Cell

A REVIEW

cellIt was a smart idea to take the apparatus glued to the ear of the world and turn it into a terrorist weapon that turns people into primitive animalistic zombie-like creatures ready to shred fellow crazies as well as the ‘still-humans’ to pieces. Most readers of Cell will never look at their phones in the same way again.

Steven King’s exploration of the darker side of human nature is as disturbing in Cell as it is in all of his other novels. The Zombie theme always lends itself to the dog-eat-dog metaphor, which highlights the callous physical, emotional and intellectual destruction and defamation that members of the human race inflict upon one another. King, who does not own a cell phone, has written a horror story scary enough to launch a cultish wave of cell phone phobia. The title is a clever pun on the entrapment initiated by society’s obsession with the cell, which places it in a metaphoric cell similar to the one the lead characters find themselves in towards the end of the novel. The ever-perceptive author is permanently tapped into the struggles of the human condition. It is the idiosyncrasies of humanity that form the crux of his novels – he magnifies and warps them until they are no longer merely idiosyncratic struggles akin to human nature, but dangerous psychoses. We feel lost without our phones. The anxiety and stress that bombards us when we realise that we have left our dear darling cell at home is claustrophobically overwhelming. I mean, what happens if we receive a text and we don’t reply immediately, or someone calls and we don’t answer? These thoughts grip our brains and consume our souls when we suffer from no-cell-syndrome. A generalisation perhaps? I hear you say “no way, not me”. I think you are lying. In Cell, those who escape what is assumed to be a terrorist attack launched via cell phones, are very old or very young, lucky, or non-phone owners. No, the man is not telling us to chuck our phones, he is just playing on our vices and trying to scare the crap out of us by asking “what if?” and saying “imagine”.

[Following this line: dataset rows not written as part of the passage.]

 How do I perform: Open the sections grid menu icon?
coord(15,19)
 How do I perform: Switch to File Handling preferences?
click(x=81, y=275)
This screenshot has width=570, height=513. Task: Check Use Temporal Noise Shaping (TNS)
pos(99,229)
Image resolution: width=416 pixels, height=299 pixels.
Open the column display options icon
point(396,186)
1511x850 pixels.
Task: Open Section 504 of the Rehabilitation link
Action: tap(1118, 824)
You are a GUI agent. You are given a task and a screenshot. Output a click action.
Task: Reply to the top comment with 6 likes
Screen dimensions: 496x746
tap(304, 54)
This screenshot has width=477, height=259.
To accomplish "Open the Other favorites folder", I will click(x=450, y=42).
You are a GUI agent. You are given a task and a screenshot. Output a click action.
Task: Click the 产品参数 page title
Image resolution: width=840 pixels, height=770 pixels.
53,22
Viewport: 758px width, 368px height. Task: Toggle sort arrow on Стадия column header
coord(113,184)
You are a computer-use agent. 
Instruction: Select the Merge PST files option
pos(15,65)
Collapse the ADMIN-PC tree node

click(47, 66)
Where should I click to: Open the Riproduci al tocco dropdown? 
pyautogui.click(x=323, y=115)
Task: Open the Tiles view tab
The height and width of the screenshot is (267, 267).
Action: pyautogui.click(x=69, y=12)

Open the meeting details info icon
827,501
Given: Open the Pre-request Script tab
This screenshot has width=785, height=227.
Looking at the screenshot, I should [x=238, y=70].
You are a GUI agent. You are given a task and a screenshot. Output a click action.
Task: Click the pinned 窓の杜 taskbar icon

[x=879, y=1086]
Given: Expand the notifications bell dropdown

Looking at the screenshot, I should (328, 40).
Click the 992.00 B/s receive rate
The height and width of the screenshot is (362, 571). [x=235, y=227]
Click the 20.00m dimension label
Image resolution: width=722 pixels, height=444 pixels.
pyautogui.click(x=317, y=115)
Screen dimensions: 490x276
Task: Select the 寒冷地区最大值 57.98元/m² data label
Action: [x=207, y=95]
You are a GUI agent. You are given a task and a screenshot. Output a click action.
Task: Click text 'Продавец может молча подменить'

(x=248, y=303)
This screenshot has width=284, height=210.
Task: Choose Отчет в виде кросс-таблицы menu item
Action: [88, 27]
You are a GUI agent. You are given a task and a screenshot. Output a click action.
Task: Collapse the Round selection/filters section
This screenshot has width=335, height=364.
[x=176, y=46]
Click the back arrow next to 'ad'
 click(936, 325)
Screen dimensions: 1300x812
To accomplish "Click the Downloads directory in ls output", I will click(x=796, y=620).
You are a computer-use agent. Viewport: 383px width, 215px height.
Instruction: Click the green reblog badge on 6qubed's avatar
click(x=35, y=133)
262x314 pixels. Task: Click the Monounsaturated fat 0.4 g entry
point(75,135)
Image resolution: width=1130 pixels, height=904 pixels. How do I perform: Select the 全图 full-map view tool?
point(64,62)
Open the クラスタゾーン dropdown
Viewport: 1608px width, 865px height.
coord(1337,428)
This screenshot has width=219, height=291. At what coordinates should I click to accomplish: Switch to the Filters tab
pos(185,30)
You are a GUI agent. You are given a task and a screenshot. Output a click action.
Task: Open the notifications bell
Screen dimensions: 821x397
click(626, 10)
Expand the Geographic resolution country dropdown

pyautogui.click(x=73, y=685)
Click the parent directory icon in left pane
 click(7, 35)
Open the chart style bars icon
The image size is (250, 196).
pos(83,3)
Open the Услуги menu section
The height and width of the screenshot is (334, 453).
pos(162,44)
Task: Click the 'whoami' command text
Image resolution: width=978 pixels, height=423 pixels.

There is no doubt that King’s concept is excitingly terrifying but the plot is just a little too much like a watered down version of The Stand – world apocalypse, telepathic communication, people split into good and bad, leaders emerge, death and destruction ensue, explosions are the key, character and sacrifice save the day. King’s astute insight into the human condition is why the relationships that govern his novels are so unnervingly familiar – this sense of intimacy is found wanting in Cell. Protagonist Clay is a great hero and we feel for him as he searches for his son but the reader is never too attached. The game players seem to be cardboard cut-outs of previous King characters. Entertaining but not his best.